Tlaib, a Democrat from the state of Michigan, said Israeli Prime Minister Benjamin Netanyahu "has a long history of turning to extremism and violence ... and there's a very real danger that he will expand the war regionally -- an effort to stay in power."
"Make no mistake. The United States is slowly being drawn into Netanyahu's war, and we're saying enough, enough," she added.
The US lawmaker said the alternative to a cease-fire is "continued death and destruction."
"And I'm here to say that not anymore, not on under our watch. I'm here to say that we must choose life over death, cease-fire now," she said.
Bush from Missouri said the Israeli government's threat to imminently invade Rafah is "unconscionable."
'Use your power'
"There is such widespread starvation that people have resorted to -- mixing animal feed with grass and feeding it to their children," said Bush. "There is nowhere else to go. Everywhere else has been destroyed, turned to rubble with bodies."

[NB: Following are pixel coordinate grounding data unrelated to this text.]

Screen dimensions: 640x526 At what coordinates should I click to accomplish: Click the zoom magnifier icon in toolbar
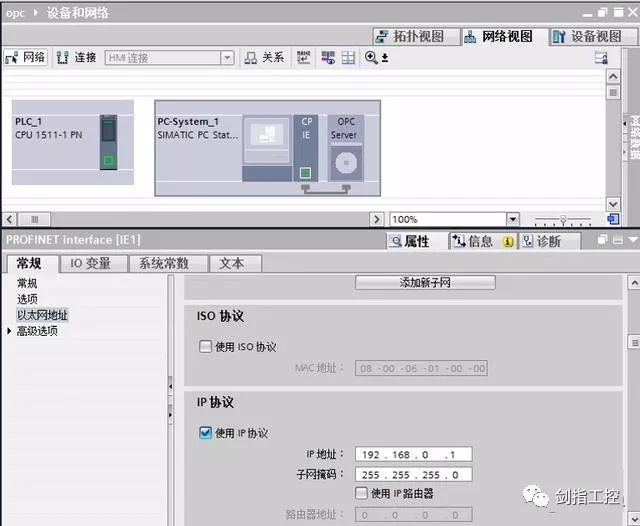pos(372,58)
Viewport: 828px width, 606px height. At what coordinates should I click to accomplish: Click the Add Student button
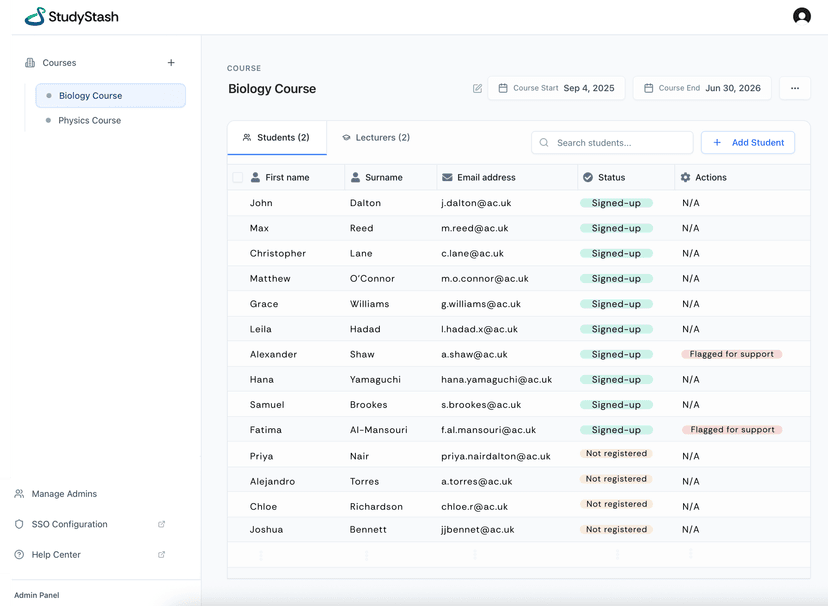(747, 143)
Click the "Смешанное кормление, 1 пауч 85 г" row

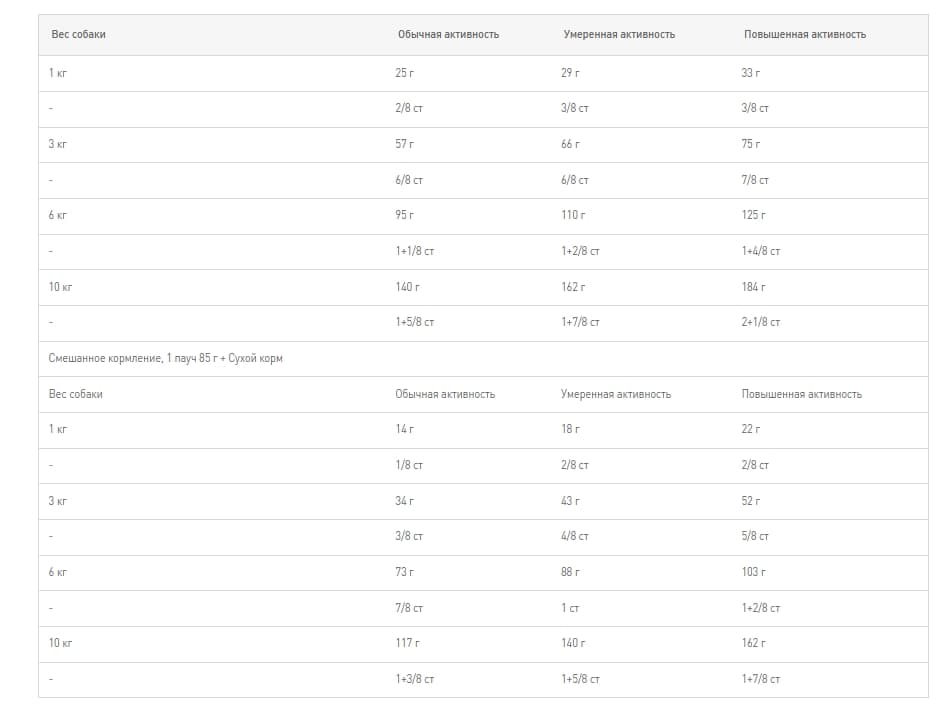166,358
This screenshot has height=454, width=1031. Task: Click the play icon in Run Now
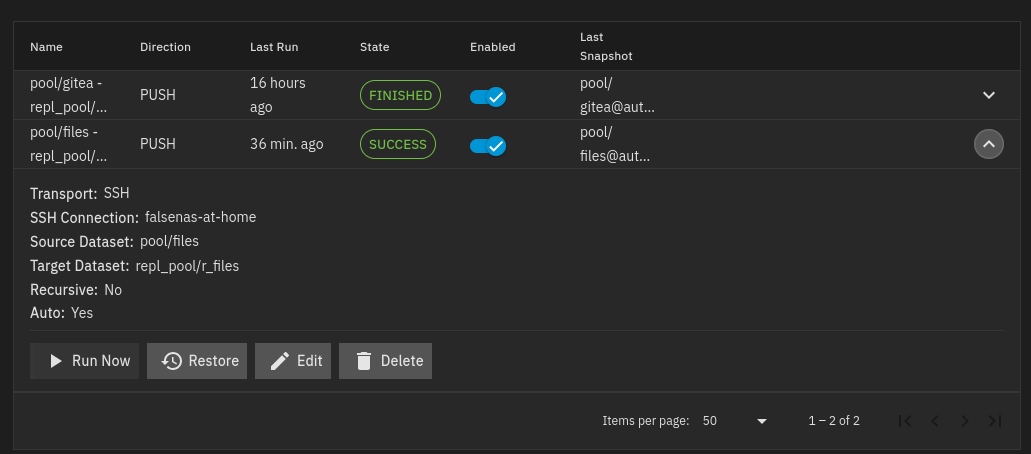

Echoing Tlaib's demand for "an immediate and lasting cease-fire," Bush said it would save 1.5 million Palestinians in Rafah.
"If the Israeli military invades Rafah, tens of thousands more Palestinians, more than the 30,000, will die. President Biden, we are urging you to use your power to lead us, lead us to a lasting cease-fire to do everything in your power to put an end to this violence," she said.
Jewish congresswoman Jan Schakowsky joined the lawmakers and said there must be an immediate and "long-serving" cease-fire.
"Prime Minister Netanyahu is absolutely on the wrong page and the very idea of going into Rafah means nothing more than more deaths," she said.
Omar, who represents the state of Minnesota, said Palestinians have endured decades of occupation by Israel and "an assault on Rafah extinguishes perhaps their last flicker of hope."
She said the tragedy in Gaza is being meticulously documented.
"Each war crime and violation compiled by journalists, human rights groups and UN agencies are bearing witness. And still, I ask where is the accountability for these crimes," said Omar.
She criticized the Biden administration for its unconditional support for Israel. "This administration cannot claim to be an honest broker of peace while greenlighting the massacre of Palestinians," she said.
Israel has launched a deadly military offensive on Gaza since an Oct. 7 cross-border attack, led by Hamas, killed less than 1,200 people.
At least 30,035 Palestinians have since been killed in Gaza, and 70,457 injured amid mass destruction and shortages of necessities.
Israel has also imposed a crippling blockade on the coastal enclave, leaving its population, particularly residents in the north where the shootings on Thursday took place, on the verge of starvation.
The Israeli war has pushed 85% of Gaza’s population into internal displacement amid acute shortages of food, clean water and medicine, while 60% of the enclave's infrastructure has been damaged or destroyed, according to the UN.
Israel is accused of genocide at the International Court of Justice. An interim ruling in January ordered Tel Aviv to stop genocidal acts and take measures to guarantee that humanitarian assistance is provided to civilians in Gaza.